Is there a way to fit the model such that the random effect has different variances across groups? I have a feeling that this should be achievable by using a correlation structure, but so far I have been unsuccessful.

In reality, my model is nonlinear and more complex than the above, so the problem can unfortunately not be solved by crossed random effects with lmer (but maybe a crossed random effects hack for nlme?)


Solution

  • Following, Ben Bolker's suggestion in the comment, I ended up implementing the model in the Template Model Builder framework (Thanks for pointing me in this direction Ben!) The model did not converge for the given simulated dataset, but it did for other simulations and fitted the correct model with substantially improved likelihood values (identical to the nlme model when removing the extra variance parameter).

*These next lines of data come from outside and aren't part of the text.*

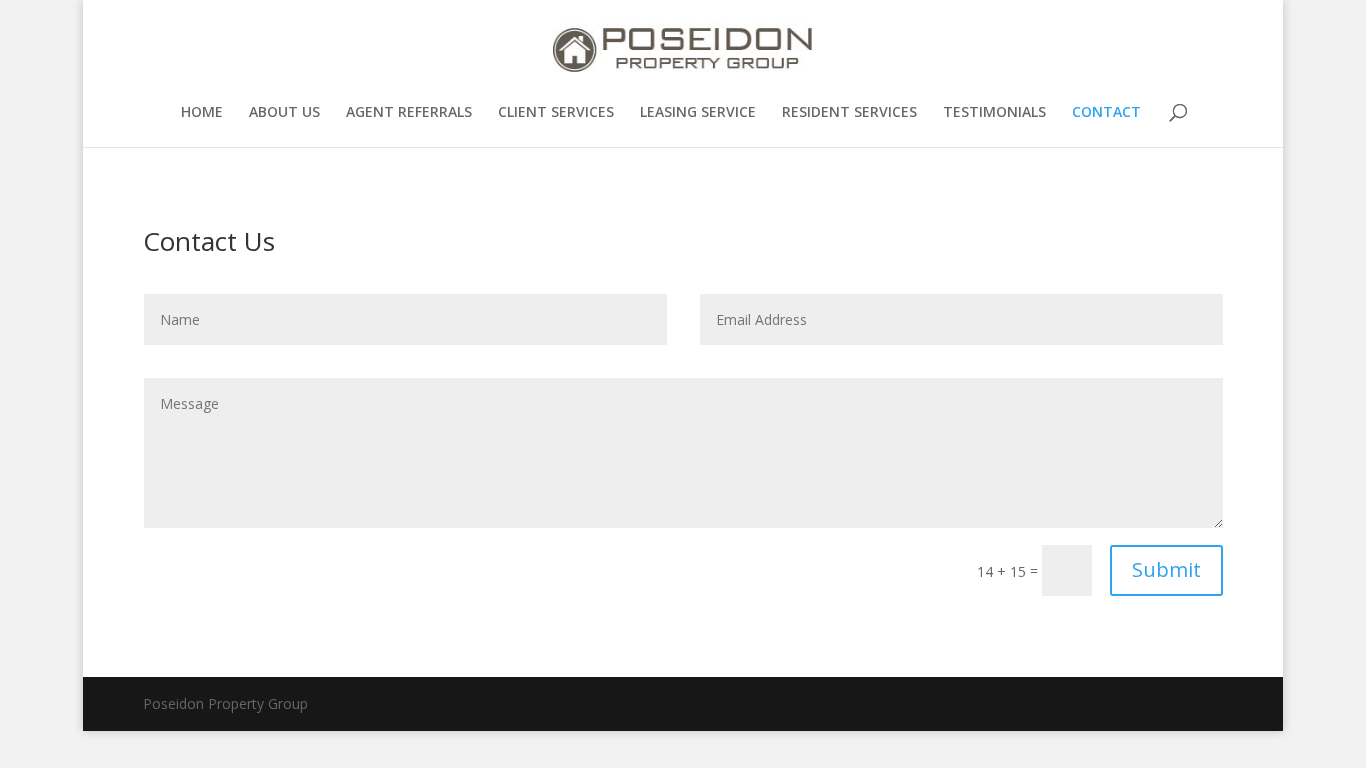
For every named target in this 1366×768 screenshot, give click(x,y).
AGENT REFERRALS (409, 113)
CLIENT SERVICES (556, 113)
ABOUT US (284, 113)
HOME (202, 113)
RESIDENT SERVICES (849, 113)
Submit (1166, 569)
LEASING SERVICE (698, 113)
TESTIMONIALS (994, 113)
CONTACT (1106, 113)
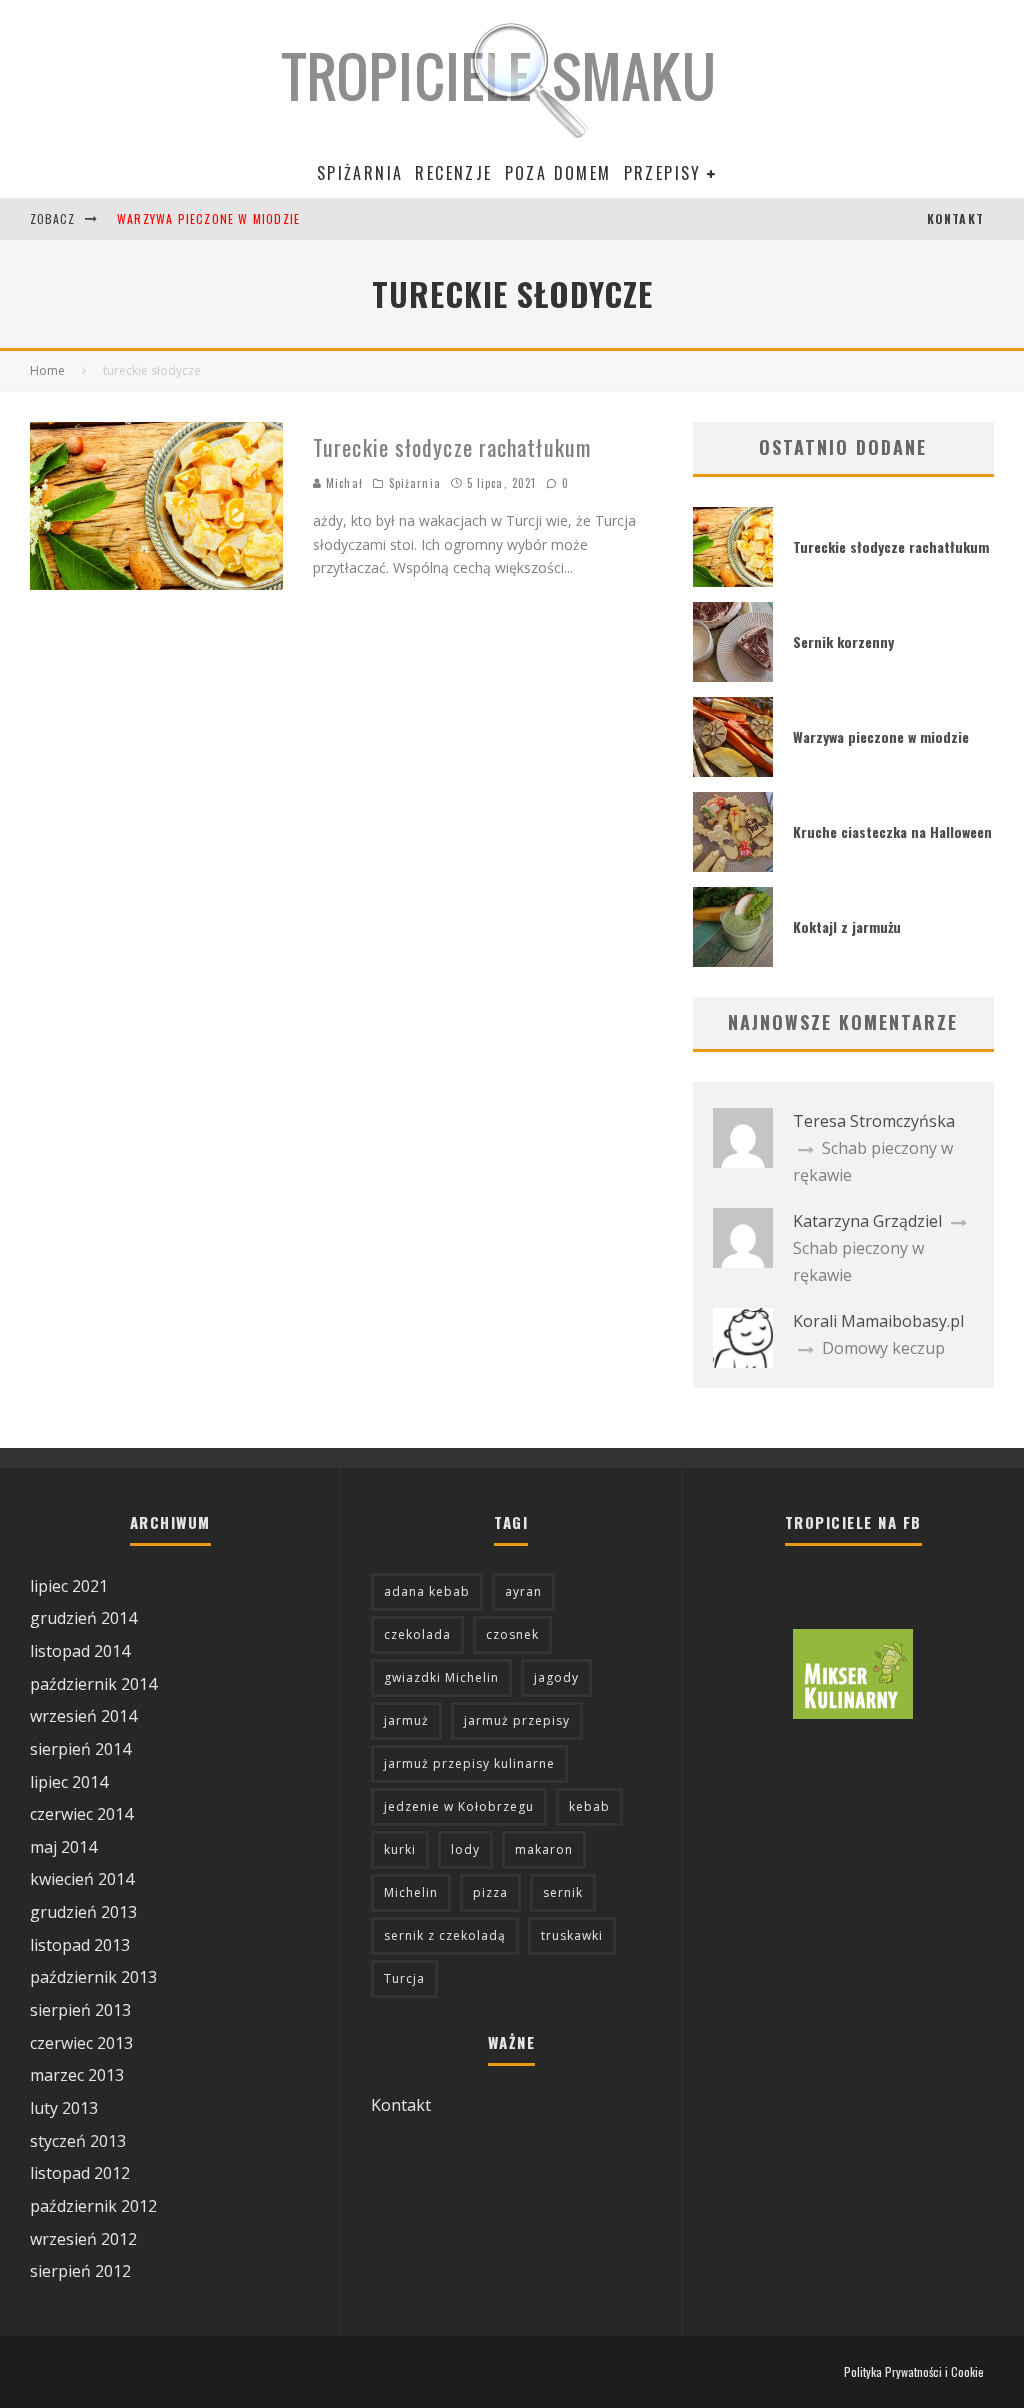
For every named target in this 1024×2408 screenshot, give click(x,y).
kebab (589, 1806)
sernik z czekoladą (445, 1935)
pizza (490, 1892)
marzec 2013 (77, 2075)
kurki (400, 1849)
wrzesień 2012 (83, 2239)
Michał (342, 483)
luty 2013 (64, 2108)
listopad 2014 (80, 1651)
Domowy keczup (883, 1348)
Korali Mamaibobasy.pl (878, 1321)
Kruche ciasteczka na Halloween (892, 831)
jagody (556, 1677)
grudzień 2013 (83, 1912)
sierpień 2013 (80, 2010)
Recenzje (453, 173)
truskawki (572, 1935)
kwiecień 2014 (82, 1879)
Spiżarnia (360, 173)
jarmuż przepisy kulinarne (469, 1763)
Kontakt (401, 2105)
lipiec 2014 (69, 1782)
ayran (523, 1591)
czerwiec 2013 (81, 2043)
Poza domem (558, 173)
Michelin (411, 1892)
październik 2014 (93, 1684)
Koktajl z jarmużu (847, 926)
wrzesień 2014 (83, 1716)
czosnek (512, 1634)
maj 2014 (63, 1847)
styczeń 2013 (78, 2141)
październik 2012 (93, 2206)
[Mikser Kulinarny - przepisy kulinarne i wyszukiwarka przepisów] (853, 1713)
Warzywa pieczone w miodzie (208, 218)
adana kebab (427, 1591)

    To achieve this, I first made the model code in mixed.cpp:

    #include <TMB.hpp>
    
    template<class Type>
    Type objective_function<Type>::operator() ()
    {
      // Data and design variables
      DATA_VECTOR(y); // Outcome
      DATA_ARRAY(X_mean); // Covariates
      DATA_ARRAY(X_subj); // Subject design matrix
      DATA_ARRAY(X_var); // Variance design matrix  
      DATA_ARRAY(X_var_subj); // Subject-level random-effect variance design matrix
      
      
      int n = y.size(); // Number of observations
      int n_mean = X_mean.dim[1]; // Number of observations
      int n_subj = X_subj.dim[1]; // Number of subjects
      
      
      // Parameters
      PARAMETER_VECTOR(a);  
      PARAMETER_VECTOR(a_subj);
      PARAMETER(log_sigma_measure1);
      PARAMETER(log_sigma_measure2);
      PARAMETER(log_sigma_subj_group1);
      PARAMETER(log_sigma_subj_group2);
      
      // Variance parameters
      Type sigma_measure1 = exp(log_sigma_measure1);
      Type sigma_measure2 = exp(log_sigma_measure2);
      Type sigma_subj_group1 = exp(log_sigma_subj_group1);
      Type sigma_subj_group2 = exp(log_sigma_subj_group2);
      
      // Negative log likelihood
      Type nll = 0.0;
      vector<Type> yfit(n);
      vector<Type> random(n);
      
      for (int i = 0; i < n; i++) { // Loop over observations
        random(i) = 0.0;
        for (int j = 0; j < n_subj; j++) { // Subject random effect for observation i
          random(i) += X_subj(i, j) * a_subj(j);
        }
        
        yfit(i) = random(i);
        for (int j = 0; j < n_mean; j++) { // Mean structure for observation i
          yfit(i) += X_mean(i, j) * a(j);
        }
        
        nll += -dnorm(y(i), 
                      yfit(i),
                      X_var(i, 0) * sigma_measure1 +
                        X_var(i, 1) * sigma_measure2, true);
      }
      
      for (int j = 0; j < n_subj; j++) { // Loop over subjects for random effect contribution
        nll += -dnorm(a_subj(j), 
                      Type(0.0), 
                      X_var_subj(j, 0) * sigma_subj_group1 +
                        X_var_subj(j, 1) * sigma_subj_group2, true);
      }
      
      return nll;
    }
    

    and then fitted the model from R:

    library(TMB)
    
    compile('mixed.cpp')
    dyn.load(dynlib('mixed'))
    
    fit_dat <- list(y = dat$y, 
                    X_mean = model.matrix(~ group : measure + 0, data = dat),
                    X_subj = model.matrix(~ subject + 0, data = dat),
                    X_var = model.matrix(~ measure + 0, data = dat),
                    X_var_subj = model.matrix(~ group + 0, data = subset(dat, !duplicated(dat$subject)))
    
    parameters <- list(a = c(-2, 120, 2, 100),
                       a_subj = rep(0, ncol(fit_dat$X_subj)),
                       log_sigma_measure1 = 0,
                       log_sigma_measure2 = 1,
                       log_sigma_subj_group1 = 2,
                       log_sigma_subj_group2 = 2) 
    
    model <- MakeADFun(data = fit_dat, 
                       parameters = parameters,
                       DLL = 'mixed',
                       random = 'a_subj')
    
    fit <- nlminb(start = model$par, 
                  objective = model$fn, 
                  gradient = model$gr)
    

    So far, I am very impressed with the robustness of the TMB package.